+++ MATERIAL SHOWN +++
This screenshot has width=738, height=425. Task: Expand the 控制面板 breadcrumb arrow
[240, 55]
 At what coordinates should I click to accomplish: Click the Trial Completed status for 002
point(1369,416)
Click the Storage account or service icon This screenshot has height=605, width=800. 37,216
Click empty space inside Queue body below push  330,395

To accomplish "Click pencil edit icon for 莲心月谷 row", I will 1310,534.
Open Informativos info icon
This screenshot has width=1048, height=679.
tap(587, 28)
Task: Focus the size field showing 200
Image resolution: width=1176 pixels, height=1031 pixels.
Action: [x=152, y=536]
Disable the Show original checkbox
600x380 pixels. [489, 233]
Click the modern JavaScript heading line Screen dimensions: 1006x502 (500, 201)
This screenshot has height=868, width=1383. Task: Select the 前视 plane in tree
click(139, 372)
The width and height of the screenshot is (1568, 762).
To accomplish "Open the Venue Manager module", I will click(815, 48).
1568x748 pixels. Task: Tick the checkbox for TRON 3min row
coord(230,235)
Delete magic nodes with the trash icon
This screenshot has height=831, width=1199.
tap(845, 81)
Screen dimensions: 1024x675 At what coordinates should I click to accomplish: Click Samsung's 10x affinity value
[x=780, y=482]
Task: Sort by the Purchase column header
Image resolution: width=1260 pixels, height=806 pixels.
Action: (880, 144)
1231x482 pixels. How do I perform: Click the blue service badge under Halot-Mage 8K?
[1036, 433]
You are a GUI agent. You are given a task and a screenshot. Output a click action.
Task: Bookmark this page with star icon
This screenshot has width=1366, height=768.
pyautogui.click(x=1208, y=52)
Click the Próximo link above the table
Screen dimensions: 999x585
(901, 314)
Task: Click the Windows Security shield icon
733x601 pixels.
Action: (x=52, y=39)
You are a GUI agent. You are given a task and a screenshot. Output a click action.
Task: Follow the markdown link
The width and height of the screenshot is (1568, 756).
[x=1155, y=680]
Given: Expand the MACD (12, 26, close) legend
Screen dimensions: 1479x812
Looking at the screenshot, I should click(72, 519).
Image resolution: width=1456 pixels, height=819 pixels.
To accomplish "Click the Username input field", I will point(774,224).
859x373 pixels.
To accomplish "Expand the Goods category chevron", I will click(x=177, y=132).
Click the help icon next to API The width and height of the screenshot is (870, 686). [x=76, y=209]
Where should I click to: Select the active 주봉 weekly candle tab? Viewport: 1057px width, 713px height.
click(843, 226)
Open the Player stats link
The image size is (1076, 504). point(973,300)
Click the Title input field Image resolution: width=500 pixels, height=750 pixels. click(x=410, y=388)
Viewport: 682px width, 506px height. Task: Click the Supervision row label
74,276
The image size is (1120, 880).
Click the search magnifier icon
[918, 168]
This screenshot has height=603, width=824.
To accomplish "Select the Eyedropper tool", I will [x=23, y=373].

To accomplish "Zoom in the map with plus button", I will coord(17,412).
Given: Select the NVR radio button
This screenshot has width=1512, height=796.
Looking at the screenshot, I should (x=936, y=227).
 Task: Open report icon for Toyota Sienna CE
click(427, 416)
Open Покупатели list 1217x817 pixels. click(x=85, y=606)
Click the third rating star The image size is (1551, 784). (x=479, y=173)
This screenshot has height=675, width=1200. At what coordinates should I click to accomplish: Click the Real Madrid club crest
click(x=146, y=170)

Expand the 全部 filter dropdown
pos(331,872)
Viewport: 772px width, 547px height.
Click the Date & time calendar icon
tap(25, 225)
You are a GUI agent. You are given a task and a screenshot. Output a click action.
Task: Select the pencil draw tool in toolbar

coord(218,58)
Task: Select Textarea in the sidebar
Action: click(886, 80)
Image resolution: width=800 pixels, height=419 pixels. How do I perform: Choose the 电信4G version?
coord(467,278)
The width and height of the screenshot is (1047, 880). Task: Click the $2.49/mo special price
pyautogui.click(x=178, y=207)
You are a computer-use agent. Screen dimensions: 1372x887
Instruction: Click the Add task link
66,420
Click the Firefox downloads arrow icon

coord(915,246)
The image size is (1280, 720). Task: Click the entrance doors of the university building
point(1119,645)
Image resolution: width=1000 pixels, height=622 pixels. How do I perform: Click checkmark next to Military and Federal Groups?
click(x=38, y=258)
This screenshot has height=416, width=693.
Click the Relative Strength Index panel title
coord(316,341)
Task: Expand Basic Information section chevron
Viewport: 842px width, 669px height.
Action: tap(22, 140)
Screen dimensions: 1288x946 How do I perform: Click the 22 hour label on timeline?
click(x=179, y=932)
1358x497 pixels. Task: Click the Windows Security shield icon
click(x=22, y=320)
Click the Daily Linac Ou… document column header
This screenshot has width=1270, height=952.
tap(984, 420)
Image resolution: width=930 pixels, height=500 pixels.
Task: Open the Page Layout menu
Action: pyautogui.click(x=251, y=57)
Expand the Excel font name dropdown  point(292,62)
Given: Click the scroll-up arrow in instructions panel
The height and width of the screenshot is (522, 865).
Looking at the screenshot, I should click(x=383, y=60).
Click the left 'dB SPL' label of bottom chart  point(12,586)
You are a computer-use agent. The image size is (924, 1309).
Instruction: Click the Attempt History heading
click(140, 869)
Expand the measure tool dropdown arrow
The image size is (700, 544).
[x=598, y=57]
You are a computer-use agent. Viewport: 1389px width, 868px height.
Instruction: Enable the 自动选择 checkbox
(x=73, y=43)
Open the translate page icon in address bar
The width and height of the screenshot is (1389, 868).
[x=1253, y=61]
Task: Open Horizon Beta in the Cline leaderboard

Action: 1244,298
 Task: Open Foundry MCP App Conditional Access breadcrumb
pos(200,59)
+++
Revise the items above so that every "checkbox" becomes "check box", and leave all other text as it is.

This screenshot has width=738, height=425. Task: Expand the 控制面板 breadcrumb arrow
[240, 55]
 At what coordinates should I click to accomplish: Click the Trial Completed status for 002
point(1369,416)
Click the Storage account or service icon This screenshot has height=605, width=800. 37,216
Click empty space inside Queue body below push  330,395

To accomplish "Click pencil edit icon for 莲心月谷 row", I will 1310,534.
Open Informativos info icon
This screenshot has width=1048, height=679.
tap(587, 28)
Task: Focus the size field showing 200
Image resolution: width=1176 pixels, height=1031 pixels.
Action: [x=152, y=536]
Disable the Show original check box
600x380 pixels. [489, 233]
Click the modern JavaScript heading line Screen dimensions: 1006x502 (500, 201)
This screenshot has height=868, width=1383. Task: Select the 前视 plane in tree
click(139, 372)
The width and height of the screenshot is (1568, 762).
To accomplish "Open the Venue Manager module", I will click(815, 48).
1568x748 pixels. Task: Tick the check box for TRON 3min row
coord(230,235)
Delete magic nodes with the trash icon
This screenshot has height=831, width=1199.
tap(845, 81)
Screen dimensions: 1024x675 At what coordinates should I click to accomplish: Click Samsung's 10x affinity value
[x=780, y=482]
Task: Sort by the Purchase column header
Image resolution: width=1260 pixels, height=806 pixels.
Action: (880, 144)
1231x482 pixels. How do I perform: Click the blue service badge under Halot-Mage 8K?
[1036, 433]
You are a GUI agent. You are given a task and a screenshot. Output a click action.
Task: Bookmark this page with star icon
This screenshot has width=1366, height=768.
pyautogui.click(x=1208, y=52)
Click the Próximo link above the table
Screen dimensions: 999x585
(901, 314)
Task: Click the Windows Security shield icon
733x601 pixels.
Action: (x=52, y=39)
You are a GUI agent. You are given a task and a screenshot. Output a click action.
Task: Follow the markdown link
The width and height of the screenshot is (1568, 756).
[x=1155, y=680]
Given: Expand the MACD (12, 26, close) legend
Screen dimensions: 1479x812
Looking at the screenshot, I should click(72, 519).
Image resolution: width=1456 pixels, height=819 pixels.
To accomplish "Click the Username input field", I will point(774,224).
859x373 pixels.
To accomplish "Expand the Goods category chevron", I will click(x=177, y=132).
Click the help icon next to API The width and height of the screenshot is (870, 686). [x=76, y=209]
Where should I click to: Select the active 주봉 weekly candle tab? Viewport: 1057px width, 713px height.
click(843, 226)
Open the Player stats link
The image size is (1076, 504). point(973,300)
Click the Title input field Image resolution: width=500 pixels, height=750 pixels. click(x=410, y=388)
Viewport: 682px width, 506px height. Task: Click the Supervision row label
74,276
The image size is (1120, 880).
Click the search magnifier icon
[918, 168]
This screenshot has height=603, width=824.
To accomplish "Select the Eyedropper tool", I will [x=23, y=373].

To accomplish "Zoom in the map with plus button", I will coord(17,412).
Given: Select the NVR radio button
This screenshot has width=1512, height=796.
Looking at the screenshot, I should (x=936, y=227).
 Task: Open report icon for Toyota Sienna CE
click(427, 416)
Open Покупатели list 1217x817 pixels. click(x=85, y=606)
Click the third rating star The image size is (1551, 784). (x=479, y=173)
This screenshot has height=675, width=1200. At what coordinates should I click to accomplish: Click the Real Madrid club crest
click(x=146, y=170)

Expand the 全部 filter dropdown
pos(331,872)
Viewport: 772px width, 547px height.
Click the Date & time calendar icon
tap(25, 225)
You are a GUI agent. You are given a task and a screenshot. Output a click action.
Task: Select the pencil draw tool in toolbar

coord(218,58)
Task: Select Textarea in the sidebar
Action: click(886, 80)
Image resolution: width=800 pixels, height=419 pixels. How do I perform: Choose the 电信4G version?
coord(467,278)
The width and height of the screenshot is (1047, 880). Task: Click the $2.49/mo special price
pyautogui.click(x=178, y=207)
You are a computer-use agent. Screen dimensions: 1372x887
Instruction: Click the Add task link
66,420
Click the Firefox downloads arrow icon

coord(915,246)
The image size is (1280, 720). Task: Click the entrance doors of the university building
point(1119,645)
Image resolution: width=1000 pixels, height=622 pixels. How do I perform: Click checkmark next to Military and Federal Groups?
click(x=38, y=258)
This screenshot has height=416, width=693.
Click the Relative Strength Index panel title
coord(316,341)
Task: Expand Basic Information section chevron
Viewport: 842px width, 669px height.
Action: tap(22, 140)
Screen dimensions: 1288x946 How do I perform: Click the 22 hour label on timeline?
click(x=179, y=932)
1358x497 pixels. Task: Click the Windows Security shield icon
click(x=22, y=320)
Click the Daily Linac Ou… document column header
This screenshot has width=1270, height=952.
tap(984, 420)
Image resolution: width=930 pixels, height=500 pixels.
Task: Open the Page Layout menu
Action: pyautogui.click(x=251, y=57)
Expand the Excel font name dropdown  point(292,62)
Given: Click the scroll-up arrow in instructions panel
The height and width of the screenshot is (522, 865).
Looking at the screenshot, I should click(x=383, y=60).
Click the left 'dB SPL' label of bottom chart  point(12,586)
You are a computer-use agent. The image size is (924, 1309).
Instruction: Click the Attempt History heading
click(140, 869)
Expand the measure tool dropdown arrow
The image size is (700, 544).
[x=598, y=57]
You are a computer-use agent. Viewport: 1389px width, 868px height.
Instruction: Enable the 自动选择 check box
(x=73, y=43)
Open the translate page icon in address bar
The width and height of the screenshot is (1389, 868).
[x=1253, y=61]
Task: Open Horizon Beta in the Cline leaderboard

Action: 1244,298
 Task: Open Foundry MCP App Conditional Access breadcrumb
pos(200,59)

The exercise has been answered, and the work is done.